I always tell Brady that there is no way I could go through the birthing process without him.

He is my coach in every sense. He is my rock. He is my encourager. He is my voice of reason when my mind begins to turn against the process. And again, he grounded me and loved me so well in all of the labor stages with Emmarie… even though I was a crab for a solid week. 

We have an amazing friend who serves as a doula. She came alongside me during the last few days of my labor to help move things along… her advice and her care were what helped to shift my frustration into peace in the last few hours, and her presence in the delivery room helped steady me even more. She was a gift, and I’m so thankful that she stepped in when she did. 

Even though we didn’t plan it this way, almost my whole girl tribe was there cheering me on, and helping to turn off unnecessary and incessant monitor beeping (be friends with a nursing student, kids).

And lastly, after months of being on purpose about praying for a nurse who would be a perfect fit for us, we were blessed with the Canadian triage nurse, who then made sure that we were given to someone who fit our natural vibes. And she rocked. This awesome young woman had worked as a nurse in a birthing center up until recently. Even more of a sweet touch, she ended up knowing Brady from a family connection years ago. Small world.
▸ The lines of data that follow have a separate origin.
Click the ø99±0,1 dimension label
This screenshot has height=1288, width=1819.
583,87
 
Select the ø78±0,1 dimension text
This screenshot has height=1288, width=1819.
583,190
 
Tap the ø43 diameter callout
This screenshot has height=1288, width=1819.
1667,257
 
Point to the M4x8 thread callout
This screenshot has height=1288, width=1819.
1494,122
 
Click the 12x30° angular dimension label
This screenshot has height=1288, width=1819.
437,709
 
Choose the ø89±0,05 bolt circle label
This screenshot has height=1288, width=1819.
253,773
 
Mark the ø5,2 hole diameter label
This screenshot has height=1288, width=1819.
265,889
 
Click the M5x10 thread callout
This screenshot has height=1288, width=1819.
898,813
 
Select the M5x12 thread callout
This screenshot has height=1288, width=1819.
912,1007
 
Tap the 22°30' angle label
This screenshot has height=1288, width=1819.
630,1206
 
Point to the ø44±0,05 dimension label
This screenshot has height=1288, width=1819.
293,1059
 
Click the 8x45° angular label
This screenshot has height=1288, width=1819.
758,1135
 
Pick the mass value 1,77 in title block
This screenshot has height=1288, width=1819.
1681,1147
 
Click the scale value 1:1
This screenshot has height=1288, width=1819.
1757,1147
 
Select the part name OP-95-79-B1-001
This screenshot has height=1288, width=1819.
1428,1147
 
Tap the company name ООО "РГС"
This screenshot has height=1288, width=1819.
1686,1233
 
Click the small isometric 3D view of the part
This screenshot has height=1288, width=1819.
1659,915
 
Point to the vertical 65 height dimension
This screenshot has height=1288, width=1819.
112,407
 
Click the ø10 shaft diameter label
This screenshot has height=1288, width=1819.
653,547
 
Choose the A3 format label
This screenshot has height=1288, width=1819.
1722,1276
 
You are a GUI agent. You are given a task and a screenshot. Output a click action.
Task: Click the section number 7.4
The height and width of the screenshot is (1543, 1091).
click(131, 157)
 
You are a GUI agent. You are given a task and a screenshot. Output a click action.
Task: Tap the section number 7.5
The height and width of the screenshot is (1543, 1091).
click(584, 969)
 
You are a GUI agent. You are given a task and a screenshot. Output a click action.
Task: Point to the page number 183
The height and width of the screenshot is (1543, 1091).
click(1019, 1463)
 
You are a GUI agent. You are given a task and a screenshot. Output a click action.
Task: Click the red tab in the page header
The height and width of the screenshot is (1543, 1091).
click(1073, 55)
This wasn’t the story I was expecting, but it ended up being so much more than I could have hoped for. 

And isn’t that just the way that it goes? 

What has lived up to my expectation is this: Emmarie Mae is so loved by so many already. 

She is vital to our family, and has brought out the best in all of us.

Emmarie means brave and strong, Mae means pearl or treasure, and Faith means complete trust in the Lord.

If that doesn’t define our interaction with her so far, I’m at a loss.

She is perfectly placed. Perfectly timed. Perfectly perfect.